United States v. Jones, 565 U.S. 400 (2012), was a landmark United States Supreme Court case which held that installing a Global Positioning System (GPS) tracking device on a vehicle and using the device to monitor the vehicle's movements constitutes a search under the Fourth Amendment.
The Geolocation Privacy and Surveillance Act was a bill introduced in the U.S. Congress in 2011 that attempted to limit government surveillance using geolocation information such as signals from GPS systems in mobile devices. The bill was sponsored by Sen. Ron Wyden and Rep. Jason Chaffetz. Since its initial proposal in June 2011, the GPS Act awaits consideration by the Senate Judiciary Committee as well as the House.
United States v. Graham, 846 F. Supp. 2d 384, was a Maryland District Court case in which the Court held that historical cell site location data is not protected by the Fourth Amendment. Reacting to the precedent established by the recent Supreme Court case United States v. Jones in conjunction with the application of the third party doctrine, Judge Richard D. Bennett, found that "information voluntarily disclosed to a third party ceases to enjoy Fourth Amendment protection" because that information no longer belongs to the consumer, but rather to the telecommunications company that handles the transmissions records.
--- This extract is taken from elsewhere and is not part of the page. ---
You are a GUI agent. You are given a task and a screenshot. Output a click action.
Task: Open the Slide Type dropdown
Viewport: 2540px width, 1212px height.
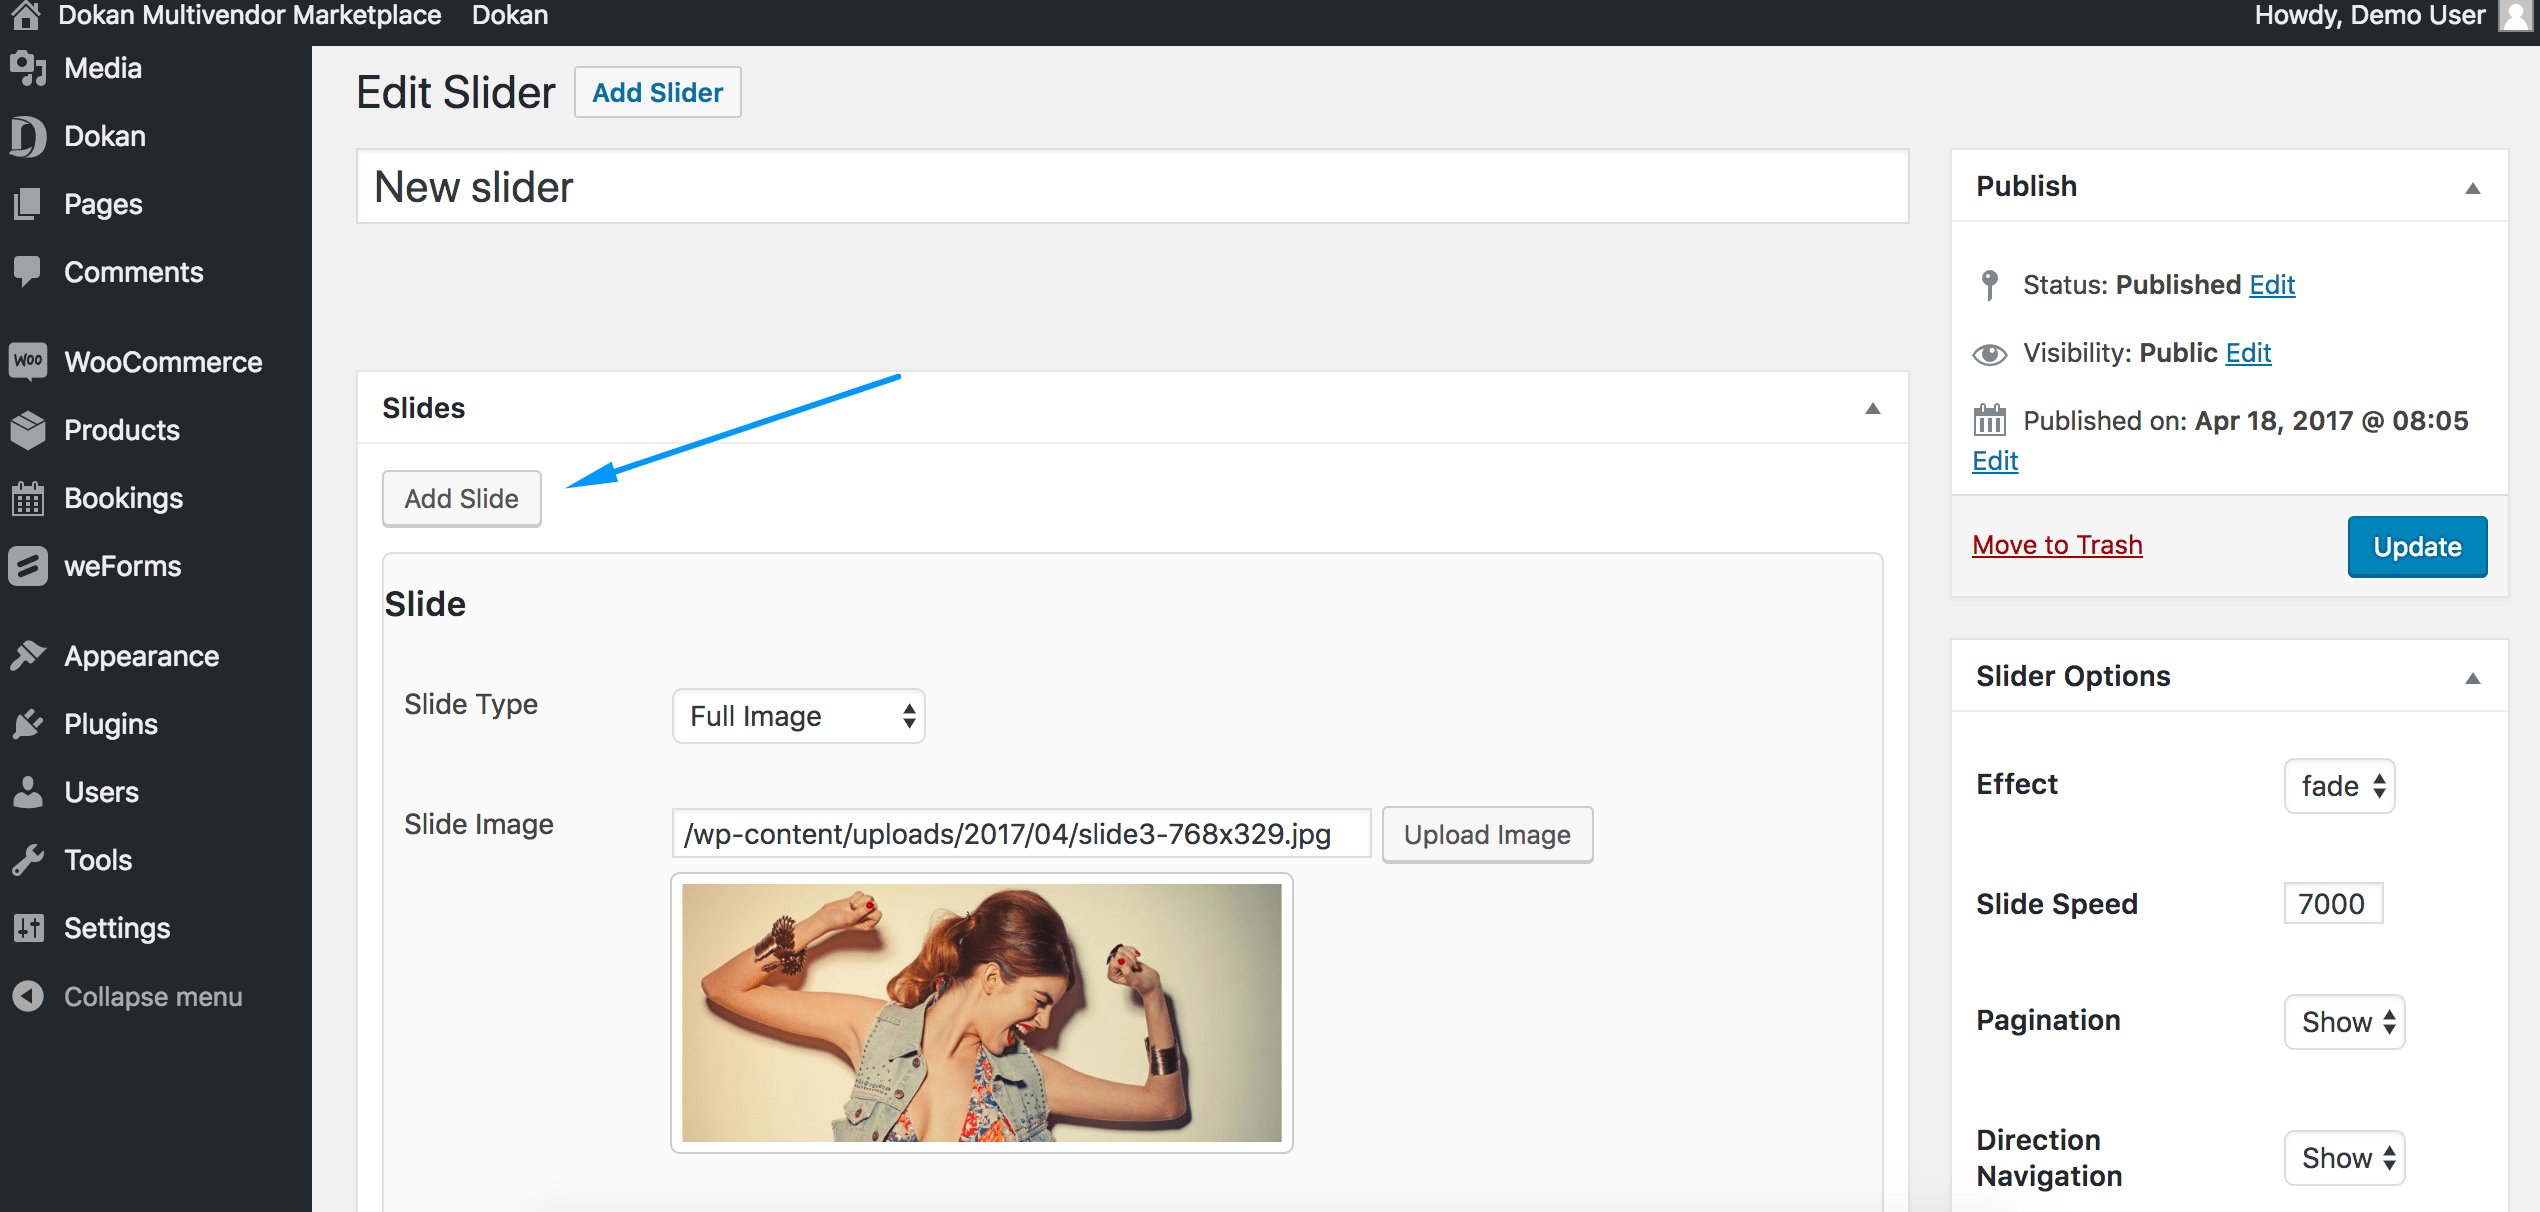point(798,716)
The historical cell site location data is then not subject to the privacy protections afforded by the Fourth Amendment standard of probable cause, but rather to the Stored Communications Act, which governs the voluntary or compelled disclosure of stored electronic communications records.
Florida v. Jardines, 569 U.S. 1 (2013), was a United States Supreme Court case which resulted in the decision that police use of a trained detection dog to sniff for narcotics on the front porch of a private home is a "search" within the meaning of the Fourth Amendment to the United States Constitution, and therefore, without consent, requires both probable cause and a search warrant.
The third-party doctrine is a United States legal doctrine that holds that people who voluntarily give information to third parties—such as banks, phone companies, internet service providers (ISPs), and e-mail servers—have "no reasonable expectation of privacy." A lack of privacy protection allows the United States government to obtain information from third parties without a legal warrant and without otherwise complying with the Fourth Amendment prohibition against search and seizure without probable cause and a judicial search warrant.
The mosaic theory is a legal doctrine in American courts for considering issues of information collection, government transparency, and search and seizure, especially in cases involving invasive or large-scale data collection by government entities. The theory takes its name from mosaic tile art: while an entire picture can be seen from a mosaic's tiles at a distance, no clear picture emerges from viewing a single tile in isolation. The mosaic theory calls for a cumulative understanding of data collection by law enforcement and analyzes searches "as a collective sequence of steps rather than individual steps."